Throughout the region, countries must create more jobs and generate inclusive growth. Their immediate challenge is to maintain social cohesion and macro-economic stability. Aiming for the former, governments have understandably increased spending, but this is not a long-term solution. Each country must develop its own approach for political, social, and economic transformation, while the international community needs to support these changes with technical assistance and financial aid, the report continues.
Higher food and fuel prices and social unrest have led both oil exporting and oil importing countries to increase spending. More specifically, countries expanded food and fuel subsidies, raised civil service wages and pensions, and approved additional cash transfers and tax reductions to offset the impact of rising commodity prices, provide support for the unemployed, and alleviate housing constraints.
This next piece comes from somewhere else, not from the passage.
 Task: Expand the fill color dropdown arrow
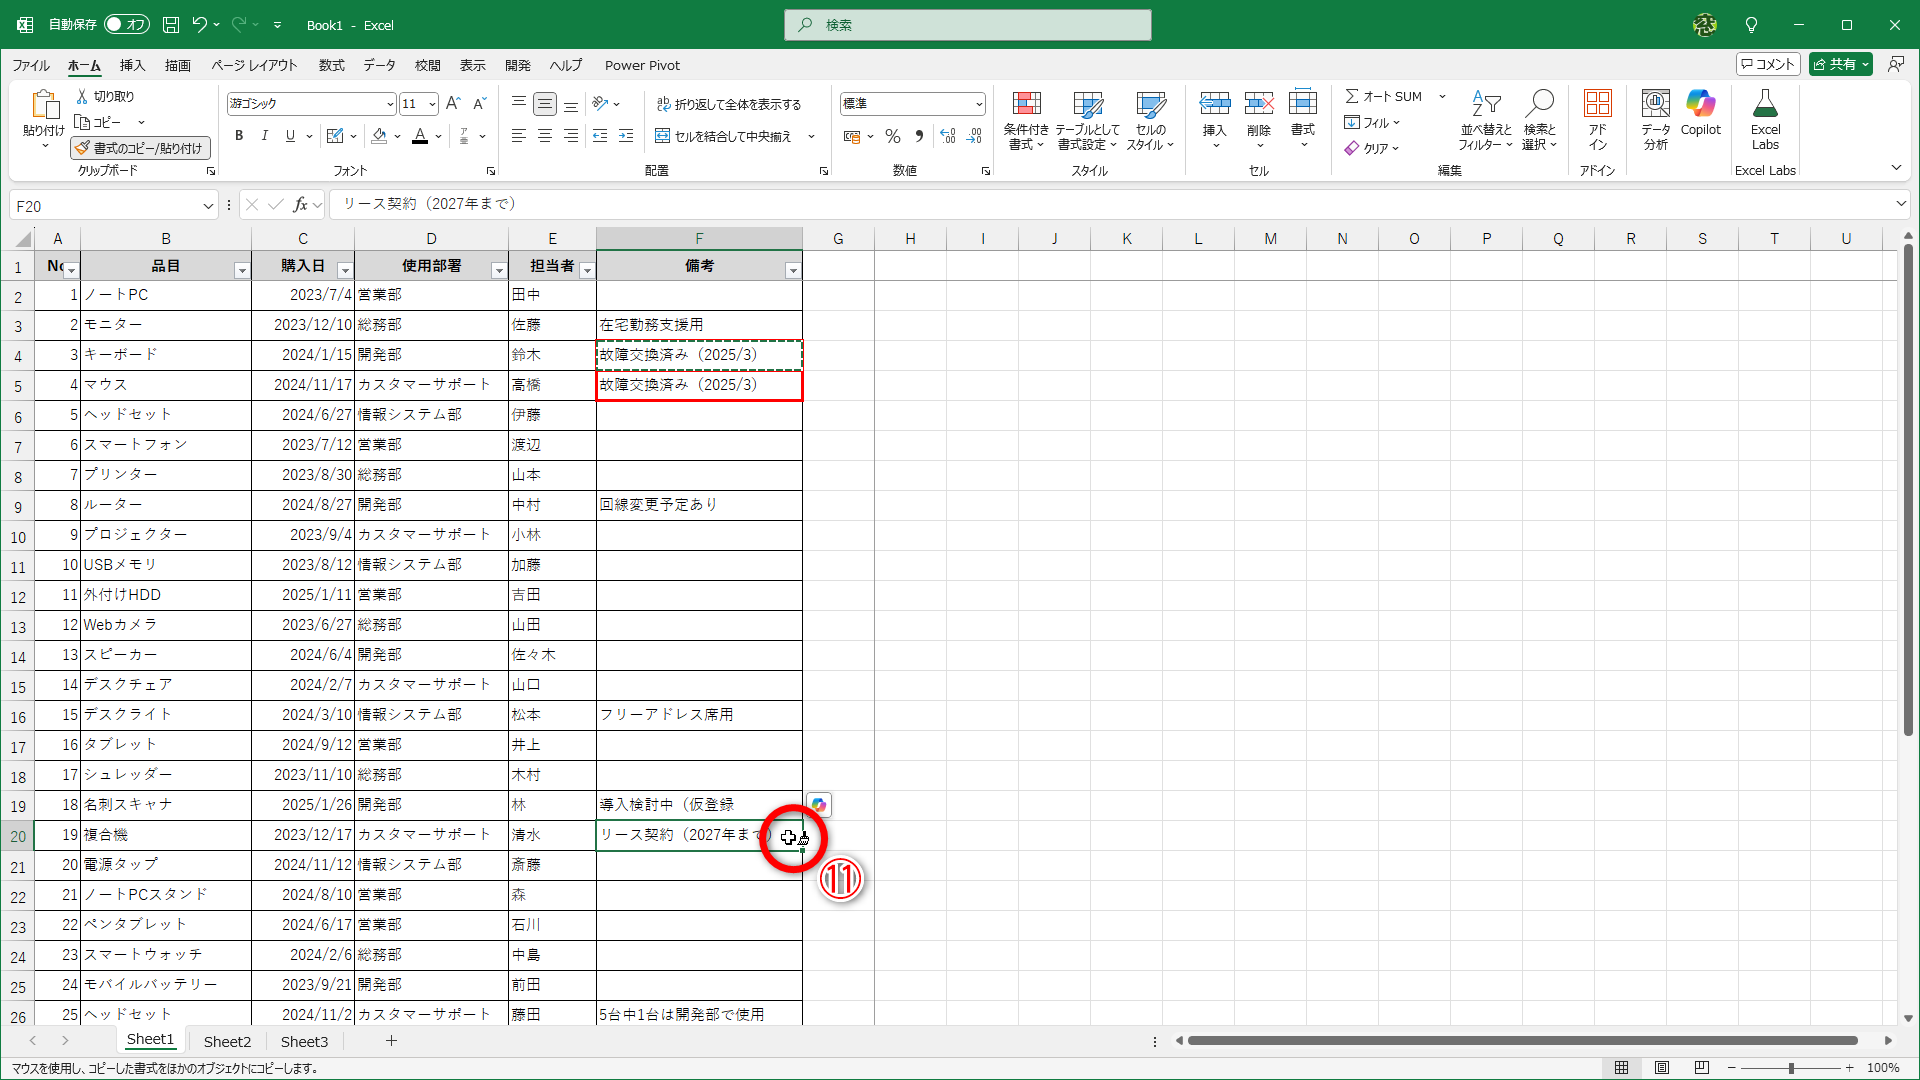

The resulting fiscal packages range widely, from 1.0 percent of GDP or less in the oil-importing countries of Egypt, Lebanon, and Pakistan, to about 22 percent of GDP in the oil-exporting country of Saudi Arabia (spread over several years). Some countries can easily afford this spending, but others will find public finances and debt levels strained. Until late 2010, the MENA region was on track for recovery. Growth had accelerated from 2.1 percent in 2009 to 3.9 percent in 2010; but then social unrest and surging commodity prices changed the outlook, improving prospects for oil exporters and diminishing them for oil importers.
The report highlights that driven by rising oil prices and expanded oil production, average growth in the region's oil exporters (excluding Libya, owing to the country's uncertain economic situation) is expected to increase from 3.5 percent in 2010 to 4.9 percent in 2011 while the GDP growth in the oil importing including Pakistan may have a reduction in the GDP growth from 4.7 percent in the calendar year 2010 to 2.3 percent of GDP.
The report suggests that it is equally important for the international community to support the MENA region's transformation by providing technical assistance and helping to meet countries' financing needs to contain the buildup of debt. The International Monetary Fund, for example, could allocate about $35 billion to the region if requested.